INSTRUCTIONS TO FOLLOW:
Transcribe the rows below verbatim, starting with the line that contains "You are a GUI" and continuing through the end of the rows. Omit the pictures from your output.

RECORDS FOR THE TASK:
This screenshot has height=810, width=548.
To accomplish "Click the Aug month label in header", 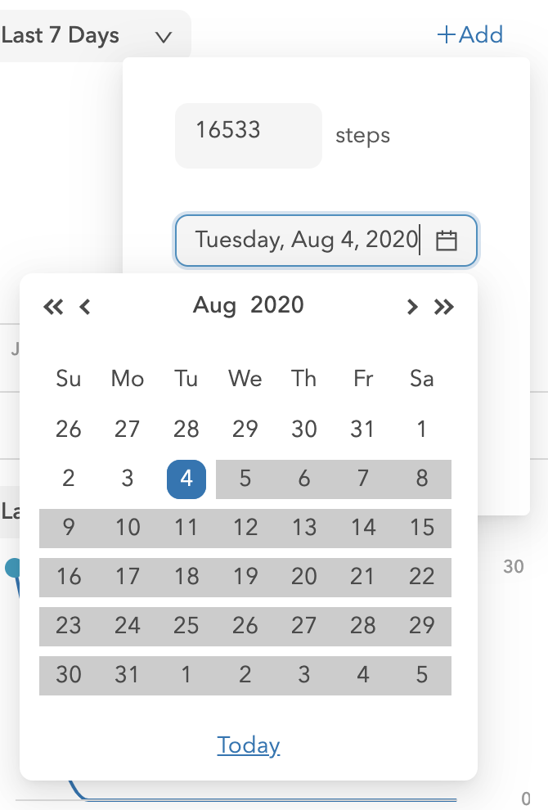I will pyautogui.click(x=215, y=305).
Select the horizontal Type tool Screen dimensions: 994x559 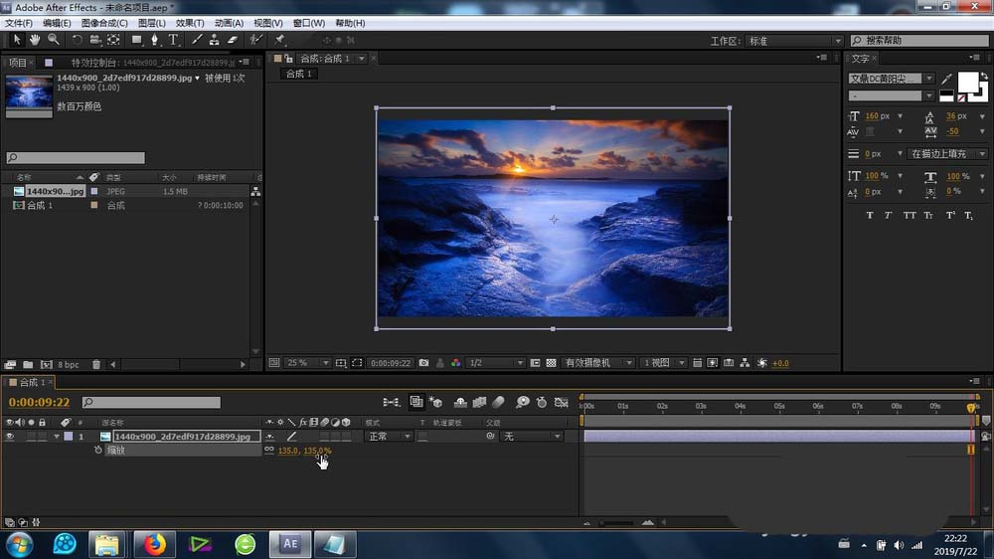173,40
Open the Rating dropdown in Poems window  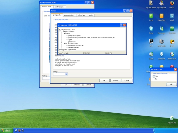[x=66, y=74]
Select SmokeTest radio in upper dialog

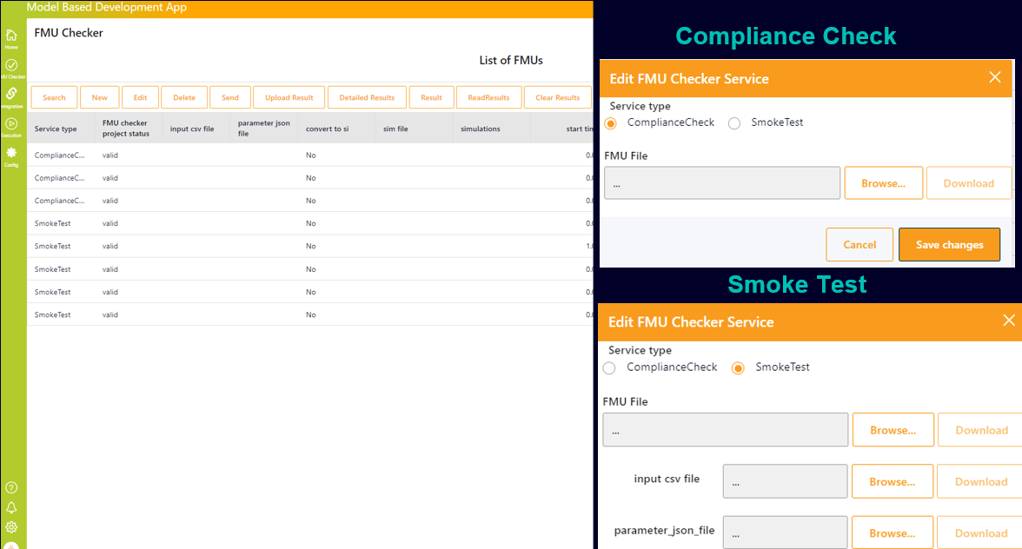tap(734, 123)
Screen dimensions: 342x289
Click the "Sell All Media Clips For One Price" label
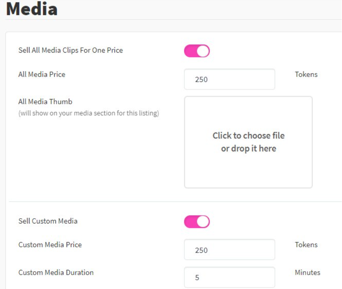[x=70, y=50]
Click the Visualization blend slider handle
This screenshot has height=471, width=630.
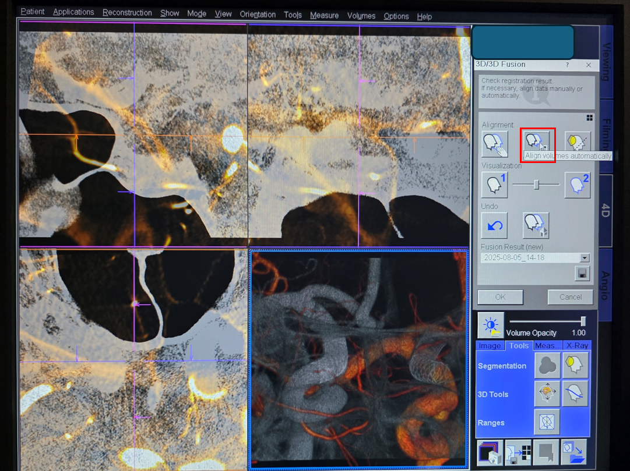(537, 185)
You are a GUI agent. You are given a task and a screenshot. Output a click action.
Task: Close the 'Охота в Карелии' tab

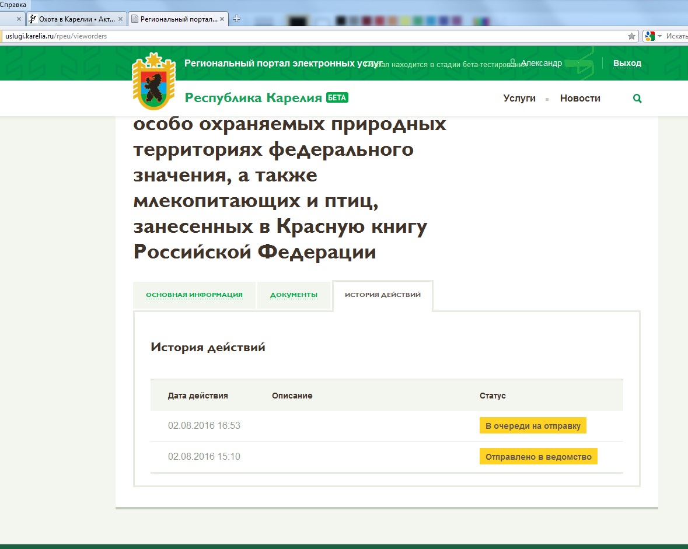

EXERCISE ANSWER:
You are a GUI agent. You are given a task and a screenshot. Output a click action.
Task: Close the 'Охота в Карелии' tab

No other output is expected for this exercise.